I remember most of the class being about experiments. One time, she gave us each a washer on a string. She had us hold the string at the loose end between our thumb and pointer finger high enough in the air that the washer wouldn't touch the desk. Mrs. Robert's slid a sheet of paper with black crosshairs on it onto the desk, underneath the hanging washer.

Then, she asked us to think about the washer moving along one of the crosshairs without moving our fingers. To our astonishment, the washer started to move up and down along the vertical line!

She asked us how we could explain it. She asked whether we we're really performing telekenesis or if something else was happening.

On another day she had us look at figure and shadow pictures where the main picture is white, but there is also a picture in the black relief; the wine glass and faces illusion, for example, as well as several others. She asked us which picture--the black or the white--seemed to have a stronger pull on our minds, and what we thought that might mean.

On another day she introduced to us the idea of word play. She asked us how many ways we could think of to use the word "ring" in a sentence. The first ideas were out of our mouths in a flash: "ring the doorbell!", "the telephone ringing!", "a ring on your finger!". She could see that we were having a hard time "thinking out of the box", so she suggested "what about 'ring around the tub'?" She always had a way of getting us to see the world in a different way than it initially appeared.

Anyway, I remember one day when it was just Mrs. Roberts and I talking about a research project that she wanted me to do. She asked me what I thought would be a fun topic. Instantly, I knew my role, I was good at it: Figure out what the teacher wants to hear and say it. So, I said "something about math". I can still here the ever so slight hesitation in her voice when she said "okay, math." She wrote it down and then asked for more ideas.

I listed off a couple more school subjects, and, while I don't remember what she said, I was starting to get the idea that this wasn't what Mrs. Roberts was looking for. So I went another route with some different topics.

After about the 6th topic, I was pretty sure that I didn't get what Mrs. Roberts was trying to get me to say.

And then I remember this spark hit me like a bolt of lightning:

Wait a second! You're telling me that I can learn about whatever I choose?


The thought had honestly never really occurred to me. To that point, I figured that education was sort of this experience where teachers told you what to do and you did those things. I liked my view of education because I was good at it.

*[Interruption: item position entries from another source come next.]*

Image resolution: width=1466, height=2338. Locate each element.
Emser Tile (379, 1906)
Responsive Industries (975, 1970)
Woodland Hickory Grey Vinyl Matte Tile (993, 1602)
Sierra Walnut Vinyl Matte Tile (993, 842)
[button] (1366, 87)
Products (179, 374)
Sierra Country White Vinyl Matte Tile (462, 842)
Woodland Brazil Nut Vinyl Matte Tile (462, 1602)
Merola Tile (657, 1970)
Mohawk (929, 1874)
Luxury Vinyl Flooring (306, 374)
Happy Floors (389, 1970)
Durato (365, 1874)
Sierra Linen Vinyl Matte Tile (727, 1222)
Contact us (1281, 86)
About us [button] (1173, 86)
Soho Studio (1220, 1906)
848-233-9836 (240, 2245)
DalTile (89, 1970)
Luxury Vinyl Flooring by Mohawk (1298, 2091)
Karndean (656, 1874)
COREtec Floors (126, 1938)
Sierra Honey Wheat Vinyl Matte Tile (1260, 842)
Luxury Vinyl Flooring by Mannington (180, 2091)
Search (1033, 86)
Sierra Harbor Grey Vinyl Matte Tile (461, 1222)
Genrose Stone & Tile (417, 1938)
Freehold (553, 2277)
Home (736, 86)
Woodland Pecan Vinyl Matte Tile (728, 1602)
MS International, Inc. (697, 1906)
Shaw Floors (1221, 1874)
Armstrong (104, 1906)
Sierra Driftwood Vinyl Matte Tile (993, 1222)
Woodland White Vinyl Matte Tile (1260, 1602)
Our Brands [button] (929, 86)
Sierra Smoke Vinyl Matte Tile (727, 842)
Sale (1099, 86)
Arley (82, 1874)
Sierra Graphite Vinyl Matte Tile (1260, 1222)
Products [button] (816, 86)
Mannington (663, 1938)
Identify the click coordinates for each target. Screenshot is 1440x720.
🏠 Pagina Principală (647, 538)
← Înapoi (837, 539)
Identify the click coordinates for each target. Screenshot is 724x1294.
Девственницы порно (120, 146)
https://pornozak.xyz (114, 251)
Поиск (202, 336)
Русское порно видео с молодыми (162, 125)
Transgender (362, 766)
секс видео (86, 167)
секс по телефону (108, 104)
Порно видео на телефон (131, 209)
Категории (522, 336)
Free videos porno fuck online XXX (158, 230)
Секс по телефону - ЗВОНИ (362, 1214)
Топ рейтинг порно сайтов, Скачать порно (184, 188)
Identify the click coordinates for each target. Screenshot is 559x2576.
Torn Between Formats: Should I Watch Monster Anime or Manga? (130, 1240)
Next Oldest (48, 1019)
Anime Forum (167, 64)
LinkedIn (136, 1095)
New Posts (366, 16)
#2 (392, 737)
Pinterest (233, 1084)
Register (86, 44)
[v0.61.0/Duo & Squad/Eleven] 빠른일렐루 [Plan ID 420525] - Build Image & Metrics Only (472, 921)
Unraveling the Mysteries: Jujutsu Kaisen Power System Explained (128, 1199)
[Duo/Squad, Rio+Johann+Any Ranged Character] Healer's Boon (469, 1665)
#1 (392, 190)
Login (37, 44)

The idea that I should really, really, really pick for myself was exciting. And so I told her. "The Mind," I said. "I want to learn how brains work, how memory works."

She smiled. I raced to the library and found a few books. I remember reading two of them from cover to cover and loving every minute of it. I wrote a report, and I still remember several things that I learned from that experience.

In that moment, Mrs. Roberts helped me realize what education is about. It's not about jumping through hoops and learning cool academic tricks. It's not about sheets of paper and stamps of quality assurance as you exit the Education Factory. Its about finding your passion and diving into it, treating it like a painter treats his canvas or a musician treats his instrument, finding those who love it equally and building or discovering something new that no one else had or knew before. And, doing it because it's fun.

Mrs. Roberts taught me to love learning, and I thank her for that.

So, anyway, I called the school district she worked at and gave them my phone number. Today, Mrs. Roberts called me, and it was so much fun to reflect on those classes so many years ago. I told her what I told you and thanked her. Maybe you could do the same for a teacher who inspired you.